Though the technology requires a high degree of confidence and trust in the payment service provider, these systems are gaining adoption outside of China. Apple’s Face ID with Apple Pay is one example.

5. Inclusive Design

As diversity becomes a key issue both in and outside the work place, designers must give consideration to all potential users of their products and services. By taking into account the special needs of all possible communities, inclusive design can serve the broadest possible population of users. To ensure this, the data sources used in design efforts must reflect all potential user segments, and avoid data sets that are too narrow or non inclusive.

Should We Take This At Face Value?

Gartner Inc., places the emphasis on Chief Information Officers (CIOs), as the business leaders who most need to understand how digital experiences are developed and delivered. The research firm’s clients use the Gartner Hype Curve and its implications as the basis for understanding the promise of an emerging technology within the context of their particular industry, and each individual enterprise’s appetite for risk.

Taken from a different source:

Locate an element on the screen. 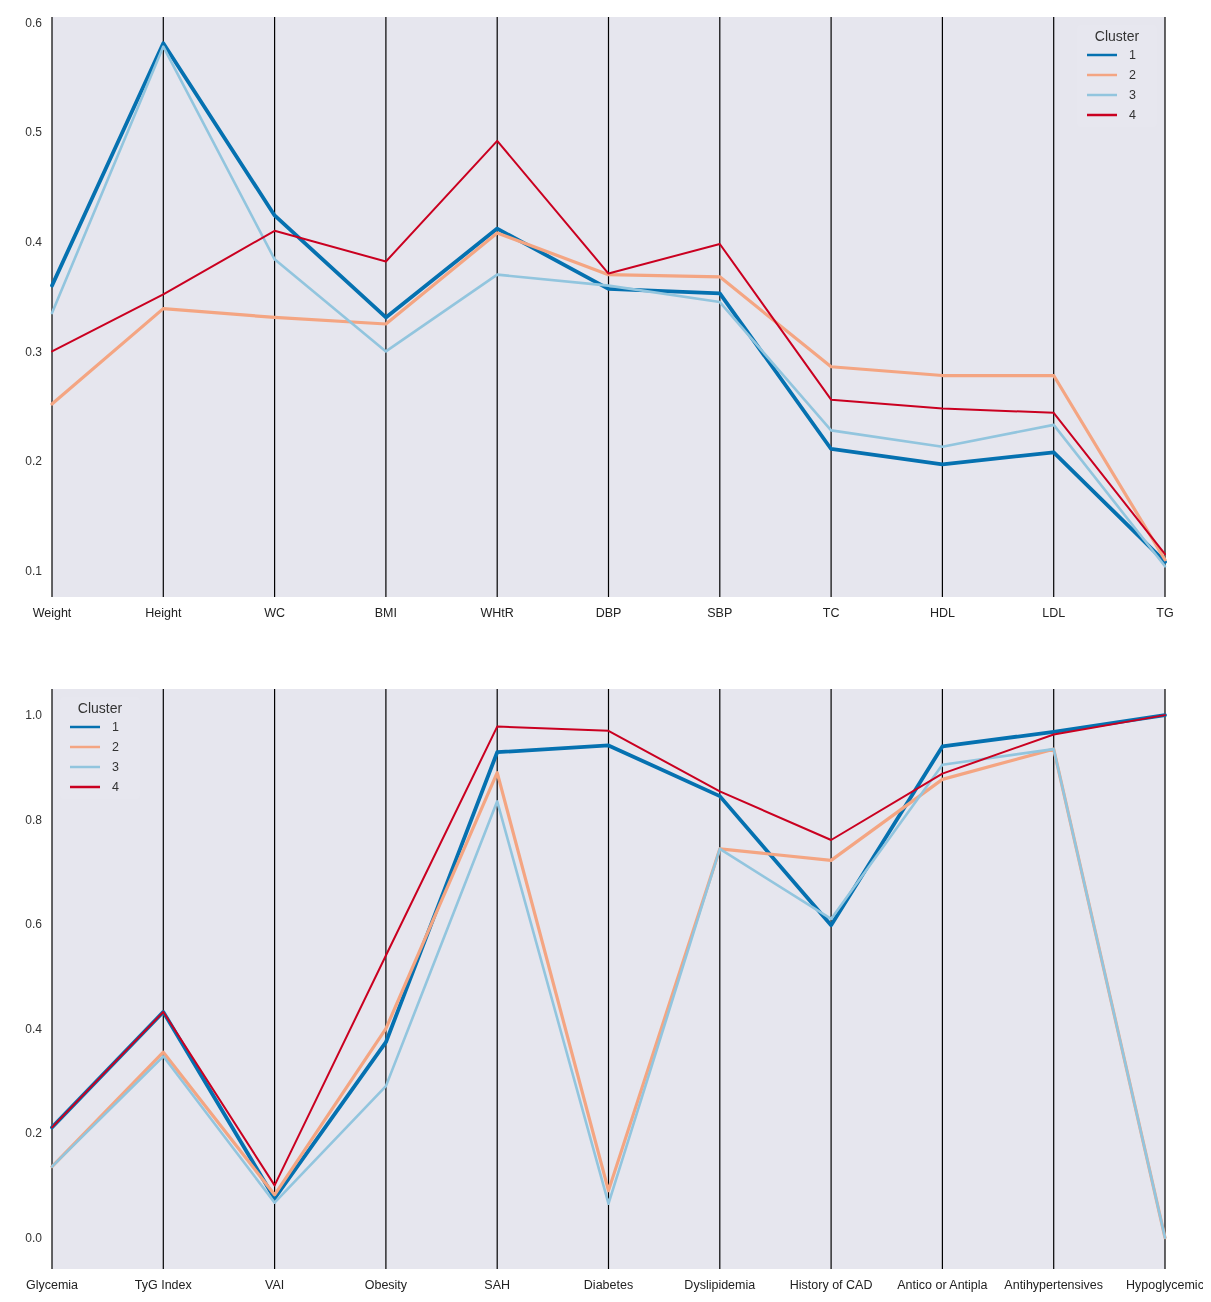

Early adopters need to weigh the balance of a potentially risky investment in largely untested technology against the success that could emerge from getting ahead of the rest of the market.

Executives with a more modest approach to risk-taking will generally insist on a sound cost / benefit analysis of new technologies or methods, before making any financial commitments.

In the case of technologies and services with too many unanswered questions concerning their commercial viability, it might be better to adopt a more conservative stance, and wait until others  in your sector have been able to deliver tangible value.

Industry analyst Elaine Burke proposes an additional phase to the Gartner Hype Cycle after the plateau of productivity, to reflect the practical reality of when everyday technology becomes a source of everyday frustration.

Burke argues that The Morass of Malfunction should be included, to take account of the stage in a technology’s maturity when a disconnect occurs between user expectations and the technology provider’s development plan. A typical example would be the experience of waiting for a website to load new elements while you are scrolling, and just as you click or tap on the thing you were looking for, the whole layout jumps, and you’re instantly transported to somewhere you didn’t want to go.

By including some concession to the usability issues of a technology after it gains widespread acceptance, the Gartner Hype Curve could give a more complete picture of its life cycle.